Are you looking for read ebook online? Search for your book and save it on your Kindle device, PC, phones or tablets. Download The Cultural Politics of U.S. Immigration PDF full book. Access full book title The Cultural Politics of U.S. Immigration by Leah Perry. Download full books in PDF and EPUB format.

The Cultural Politics of U.S. Immigration

The Cultural Politics of U.S. Immigration PDF Author: Leah Perry
Publisher: NYU Press
ISBN: 1479880795
Category : Social Science
Languages : en
Pages : 299

Book Description
How the immigration policies and popular culture of the 1980's fused to shape modern views on democracy In the 1980s, amid increasing immigration from Latin America, the Caribbean, and Asia, the circle of who was considered American seemed to broaden, reflecting the democratic gains made by racial minorities and women. Although this expanded circle was increasingly visible in the daily lives of Americans through TV shows, films, and popular news media, these gains were circumscribed by the discourse that certain immigrants, for instance single and working mothers, were feared, censured, or welcomed exclusively as laborers. In The Cultural Politics of U.S. Immigration, Leah Perry argues that 1980s immigration discourse in law and popular media was a crucial ingredient in the cohesion of the neoliberal idea of democracy. Blending critical legal analysis with a feminist media studies methodology over a range of sources, including legal documents, congressional debates, and popular media, such as Golden Girls, Who’s the Boss?, Scarface, and Mi Vida Loca, Perry shows how even while “multicultural” immigrants were embraced, they were at the same time disciplined through gendered discourses of respectability. Examining the relationship between law and culture, this book weaves questions of legal status and gender into existing discussions about race and ethnicity to revise our understanding of both neoliberalism and immigration.
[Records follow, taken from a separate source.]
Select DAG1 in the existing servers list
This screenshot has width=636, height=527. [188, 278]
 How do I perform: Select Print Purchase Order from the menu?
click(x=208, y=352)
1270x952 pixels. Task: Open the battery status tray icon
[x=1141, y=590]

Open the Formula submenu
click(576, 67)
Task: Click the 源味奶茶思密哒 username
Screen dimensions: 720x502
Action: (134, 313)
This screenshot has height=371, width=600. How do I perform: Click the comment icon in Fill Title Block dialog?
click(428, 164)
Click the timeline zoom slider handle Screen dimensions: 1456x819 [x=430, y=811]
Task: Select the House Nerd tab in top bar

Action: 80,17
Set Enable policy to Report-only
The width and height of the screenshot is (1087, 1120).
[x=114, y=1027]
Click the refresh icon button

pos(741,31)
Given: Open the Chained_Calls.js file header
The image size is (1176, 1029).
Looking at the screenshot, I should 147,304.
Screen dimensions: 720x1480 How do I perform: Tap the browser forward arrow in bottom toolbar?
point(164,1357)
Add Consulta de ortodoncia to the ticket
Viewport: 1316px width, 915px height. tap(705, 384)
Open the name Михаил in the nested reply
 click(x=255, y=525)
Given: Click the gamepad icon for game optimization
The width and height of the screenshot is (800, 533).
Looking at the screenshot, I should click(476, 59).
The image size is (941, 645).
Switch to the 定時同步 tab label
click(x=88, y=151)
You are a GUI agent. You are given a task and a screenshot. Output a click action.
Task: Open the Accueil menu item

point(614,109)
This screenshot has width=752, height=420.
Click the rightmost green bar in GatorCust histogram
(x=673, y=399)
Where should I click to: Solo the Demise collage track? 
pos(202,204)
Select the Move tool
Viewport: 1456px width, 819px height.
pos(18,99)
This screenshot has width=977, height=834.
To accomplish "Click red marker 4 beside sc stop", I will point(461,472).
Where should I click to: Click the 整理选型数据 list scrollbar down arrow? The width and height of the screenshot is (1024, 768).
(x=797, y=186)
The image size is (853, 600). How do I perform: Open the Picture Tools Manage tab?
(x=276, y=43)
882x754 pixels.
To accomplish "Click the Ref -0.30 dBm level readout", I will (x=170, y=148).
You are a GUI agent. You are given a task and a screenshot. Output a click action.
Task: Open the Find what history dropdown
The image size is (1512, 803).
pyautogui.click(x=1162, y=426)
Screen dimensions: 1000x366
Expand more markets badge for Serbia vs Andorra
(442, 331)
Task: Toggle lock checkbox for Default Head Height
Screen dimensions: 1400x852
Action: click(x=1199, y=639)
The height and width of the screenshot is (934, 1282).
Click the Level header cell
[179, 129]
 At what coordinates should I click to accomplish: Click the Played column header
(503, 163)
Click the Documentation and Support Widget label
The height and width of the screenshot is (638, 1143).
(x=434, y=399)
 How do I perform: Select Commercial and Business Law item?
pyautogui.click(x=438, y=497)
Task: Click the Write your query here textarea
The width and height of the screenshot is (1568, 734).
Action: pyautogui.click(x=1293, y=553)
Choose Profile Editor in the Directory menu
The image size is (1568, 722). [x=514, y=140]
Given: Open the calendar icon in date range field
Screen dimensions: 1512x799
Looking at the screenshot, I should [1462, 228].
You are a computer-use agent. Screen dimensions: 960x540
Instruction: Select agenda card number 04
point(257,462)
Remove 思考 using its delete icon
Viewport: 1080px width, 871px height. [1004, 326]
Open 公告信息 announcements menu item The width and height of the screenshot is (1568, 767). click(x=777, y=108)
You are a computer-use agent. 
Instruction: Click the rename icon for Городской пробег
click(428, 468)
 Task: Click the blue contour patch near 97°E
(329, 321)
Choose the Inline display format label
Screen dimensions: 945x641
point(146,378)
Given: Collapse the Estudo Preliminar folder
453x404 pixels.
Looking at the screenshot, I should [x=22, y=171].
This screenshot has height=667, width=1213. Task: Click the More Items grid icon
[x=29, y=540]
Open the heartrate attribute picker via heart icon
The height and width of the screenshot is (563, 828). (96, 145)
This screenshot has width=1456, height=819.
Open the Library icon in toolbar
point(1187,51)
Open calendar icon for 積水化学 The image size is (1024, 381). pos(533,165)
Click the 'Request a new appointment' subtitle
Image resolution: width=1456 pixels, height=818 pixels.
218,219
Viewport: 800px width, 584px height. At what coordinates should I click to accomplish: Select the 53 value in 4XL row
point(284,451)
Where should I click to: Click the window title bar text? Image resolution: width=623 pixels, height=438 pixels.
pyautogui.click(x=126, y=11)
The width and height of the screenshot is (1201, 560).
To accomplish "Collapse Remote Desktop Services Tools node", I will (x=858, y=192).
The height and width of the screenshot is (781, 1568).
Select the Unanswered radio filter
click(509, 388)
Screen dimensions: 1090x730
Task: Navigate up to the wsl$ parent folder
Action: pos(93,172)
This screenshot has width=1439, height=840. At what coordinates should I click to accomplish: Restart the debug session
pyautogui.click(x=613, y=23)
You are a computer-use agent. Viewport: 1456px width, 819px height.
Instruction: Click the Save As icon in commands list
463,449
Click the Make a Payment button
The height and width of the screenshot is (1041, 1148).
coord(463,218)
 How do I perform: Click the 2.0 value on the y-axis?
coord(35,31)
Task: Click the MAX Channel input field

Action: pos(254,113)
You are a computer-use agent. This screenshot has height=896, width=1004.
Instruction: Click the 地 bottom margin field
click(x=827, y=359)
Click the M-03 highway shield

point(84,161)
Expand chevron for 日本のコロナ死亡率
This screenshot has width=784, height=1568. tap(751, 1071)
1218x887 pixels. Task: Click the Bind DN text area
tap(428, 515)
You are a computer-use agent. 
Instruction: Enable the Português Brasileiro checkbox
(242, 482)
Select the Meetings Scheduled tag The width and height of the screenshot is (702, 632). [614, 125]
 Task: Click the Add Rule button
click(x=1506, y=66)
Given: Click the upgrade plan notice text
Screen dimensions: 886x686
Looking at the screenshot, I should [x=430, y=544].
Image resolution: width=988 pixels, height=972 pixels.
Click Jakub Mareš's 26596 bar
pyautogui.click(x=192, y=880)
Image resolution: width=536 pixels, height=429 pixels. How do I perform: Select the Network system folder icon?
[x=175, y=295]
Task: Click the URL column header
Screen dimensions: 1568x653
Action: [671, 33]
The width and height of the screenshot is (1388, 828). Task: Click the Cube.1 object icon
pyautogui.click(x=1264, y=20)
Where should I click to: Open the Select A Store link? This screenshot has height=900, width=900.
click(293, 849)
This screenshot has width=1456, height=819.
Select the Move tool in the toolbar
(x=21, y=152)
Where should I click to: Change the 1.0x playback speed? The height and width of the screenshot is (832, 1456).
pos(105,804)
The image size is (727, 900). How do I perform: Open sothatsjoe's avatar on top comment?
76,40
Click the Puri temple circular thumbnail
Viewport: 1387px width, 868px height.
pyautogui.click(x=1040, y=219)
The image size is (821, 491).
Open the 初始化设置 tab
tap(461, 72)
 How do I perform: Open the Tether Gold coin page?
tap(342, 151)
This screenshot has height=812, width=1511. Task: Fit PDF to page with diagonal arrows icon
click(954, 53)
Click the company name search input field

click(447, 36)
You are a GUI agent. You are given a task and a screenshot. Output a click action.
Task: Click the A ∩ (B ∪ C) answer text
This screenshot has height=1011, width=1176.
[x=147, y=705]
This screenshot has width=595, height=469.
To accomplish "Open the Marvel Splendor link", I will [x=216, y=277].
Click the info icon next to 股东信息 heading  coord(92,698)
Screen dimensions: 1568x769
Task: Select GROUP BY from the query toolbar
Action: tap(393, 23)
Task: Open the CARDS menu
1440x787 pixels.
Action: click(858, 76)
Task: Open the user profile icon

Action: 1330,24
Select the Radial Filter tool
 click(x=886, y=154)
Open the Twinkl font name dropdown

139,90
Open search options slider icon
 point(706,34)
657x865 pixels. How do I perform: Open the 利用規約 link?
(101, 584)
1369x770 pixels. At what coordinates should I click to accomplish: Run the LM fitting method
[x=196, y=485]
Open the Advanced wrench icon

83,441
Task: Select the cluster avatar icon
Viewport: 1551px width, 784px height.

The Cultural Politics of U.S. Immigration

The Cultural Politics of U.S. Immigration PDF Author: Leah Perry
Publisher: NYU Press
ISBN: 1479880795
Category : Social Science
Languages : en
Pages : 299

Book Description
How the immigration policies and popular culture of the 1980's fused to shape modern views on democracy In the 1980s, amid increasing immigration from Latin America, the Caribbean, and Asia, the circle of who was considered American seemed to broaden, reflecting the democratic gains made by racial minorities and women. Although this expanded circle was increasingly visible in the daily lives of Americans through TV shows, films, and popular news media, these gains were circumscribed by the discourse that certain immigrants, for instance single and working mothers, were feared, censured, or welcomed exclusively as laborers. In The Cultural Politics of U.S. Immigration, Leah Perry argues that 1980s immigration discourse in law and popular media was a crucial ingredient in the cohesion of the neoliberal idea of democracy. Blending critical legal analysis with a feminist media studies methodology over a range of sources, including legal documents, congressional debates, and popular media, such as Golden Girls, Who’s the Boss?, Scarface, and Mi Vida Loca, Perry shows how even while “multicultural” immigrants were embraced, they were at the same time disciplined through gendered discourses of respectability. Examining the relationship between law and culture, this book weaves questions of legal status and gender into existing discussions about race and ethnicity to revise our understanding of both neoliberalism and immigration.

Immigrant Acts

Immigrant Acts PDF Author: Lisa Lowe
Publisher: Duke University Press
ISBN: 9780822318644
Category : Literary Criticism
Languages : en
Pages : 276

Book Description
In Immigrant Acts, Lisa Lowe argues that understanding Asian immigration to the United States is fundamental to understanding the racialized economic and political foundations of the nation. Lowe discusses the contradictions whereby Asians have been included in the workplaces and markets of the U.S. nation-state, yet, through exclusion laws and bars from citizenship, have been distanced from the terrain of national culture. Lowe argues that a national memory haunts the conception of Asian American, persisting beyond the repeal of individual laws and sustained by U.S. wars in Asia, in which the Asian is seen as the perpetual immigrant, as the "foreigner-within." In Immigrant Acts, she argues that rather than attesting to the absorption of cultural difference into the universality of the national political sphere, the Asian immigrant--at odds with the cultural, racial, and linguistic forms of the nation--displaces the temporality of assimilation. Distance from the American national culture constitutes Asian American culture as an alternative site that produces cultural forms materially and aesthetically in contradiction with the institutions of citizenship and national identity. Rather than a sign of a "failed" integration of Asians into the American cultural sphere, this critique preserves and opens up different possibilities for political practice and coalition across racial and national borders. In this uniquely interdisciplinary study, Lowe examines the historical, political, cultural, and aesthetic meanings of immigration in relation to Asian Americans. Extending the range of Asian American critique, Immigrant Acts will interest readers concerned with race and ethnicity in the United States, American cultures, immigration, and transnationalism.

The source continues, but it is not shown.